• [Your task] Reproduce exactly, leaving out pictures, each line from the one holding "662x1063 pixels." through the final line of the listing, and add nothing.

• [Entries shown]
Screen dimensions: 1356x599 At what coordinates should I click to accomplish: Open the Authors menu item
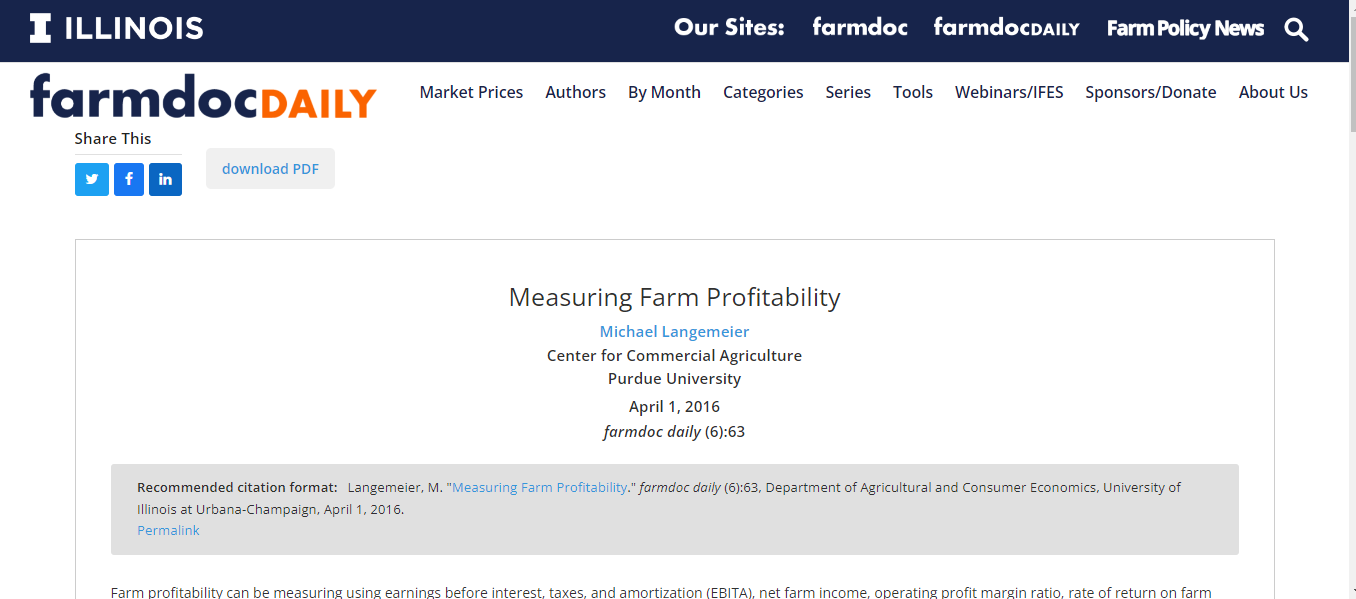pos(575,92)
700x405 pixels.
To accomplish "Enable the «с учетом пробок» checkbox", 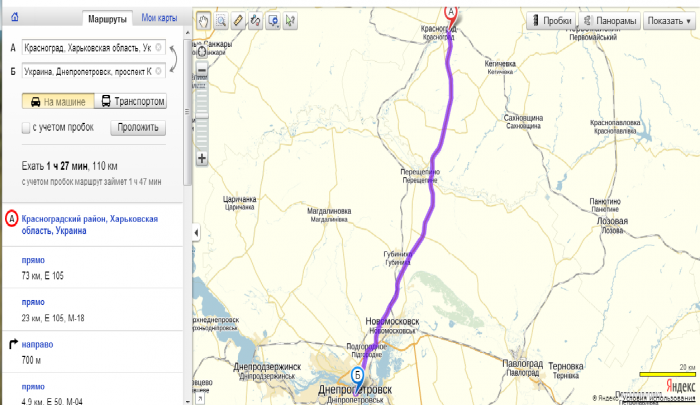I will (x=26, y=128).
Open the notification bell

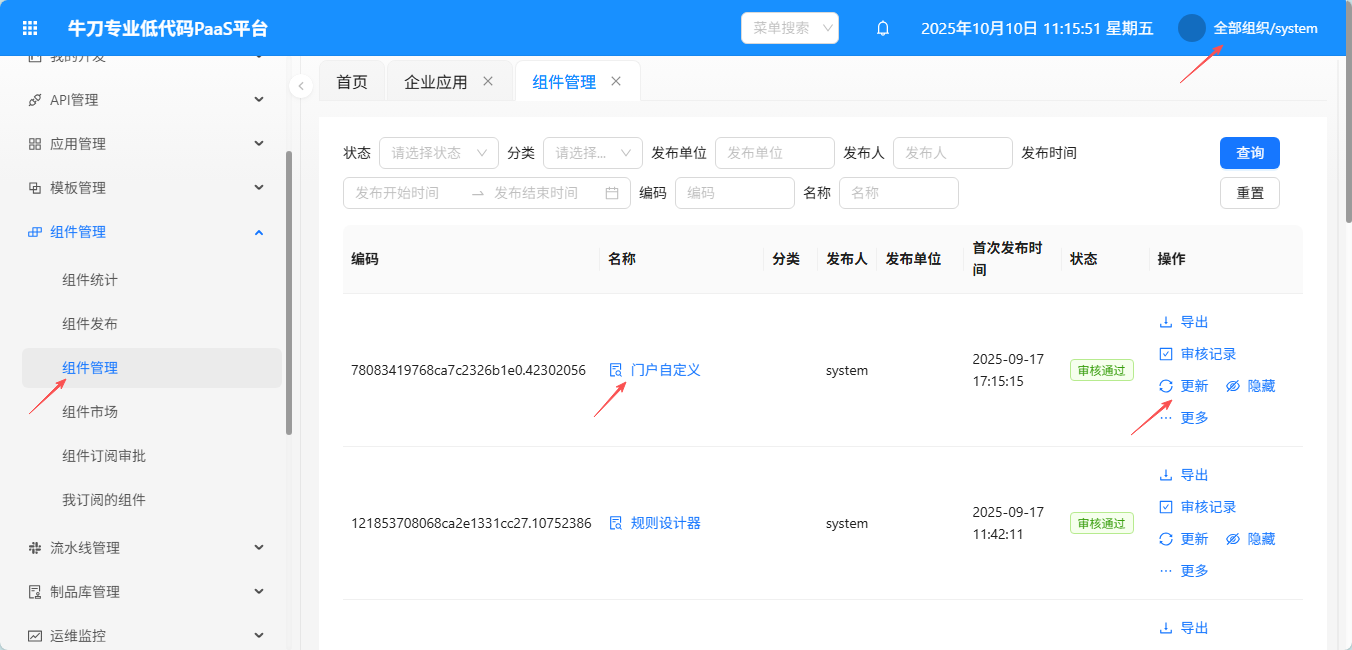coord(883,28)
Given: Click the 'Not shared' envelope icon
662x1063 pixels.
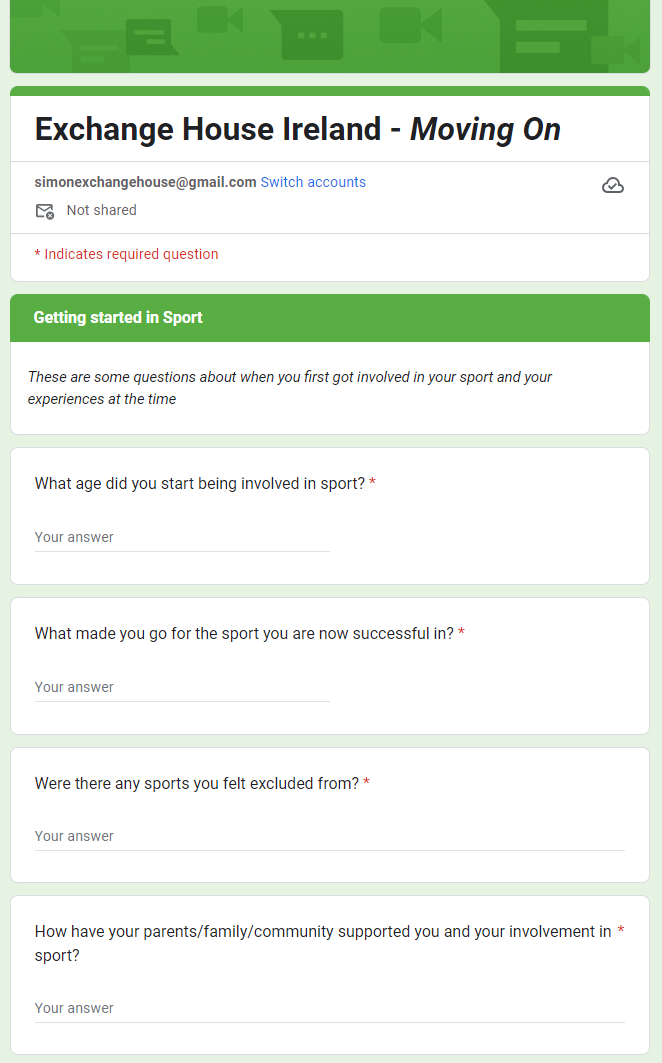Looking at the screenshot, I should tap(45, 211).
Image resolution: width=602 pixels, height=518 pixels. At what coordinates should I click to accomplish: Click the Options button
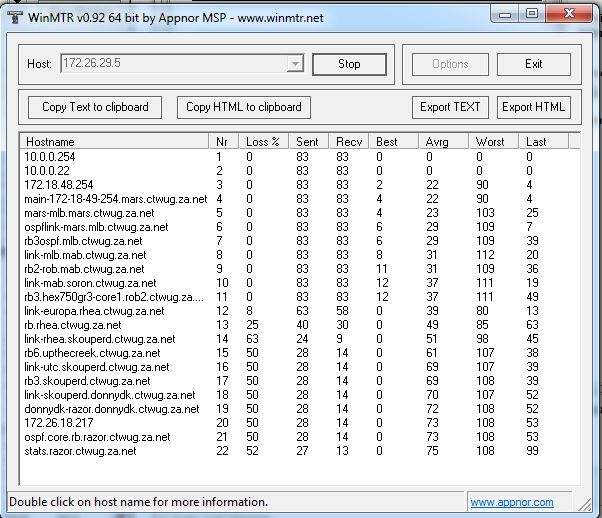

• [Output of the exercise]
662x1063 pixels.
Looking at the screenshot, I should tap(45, 211).
Image resolution: width=602 pixels, height=518 pixels. At what coordinates should I click to accomplish: Click the Options button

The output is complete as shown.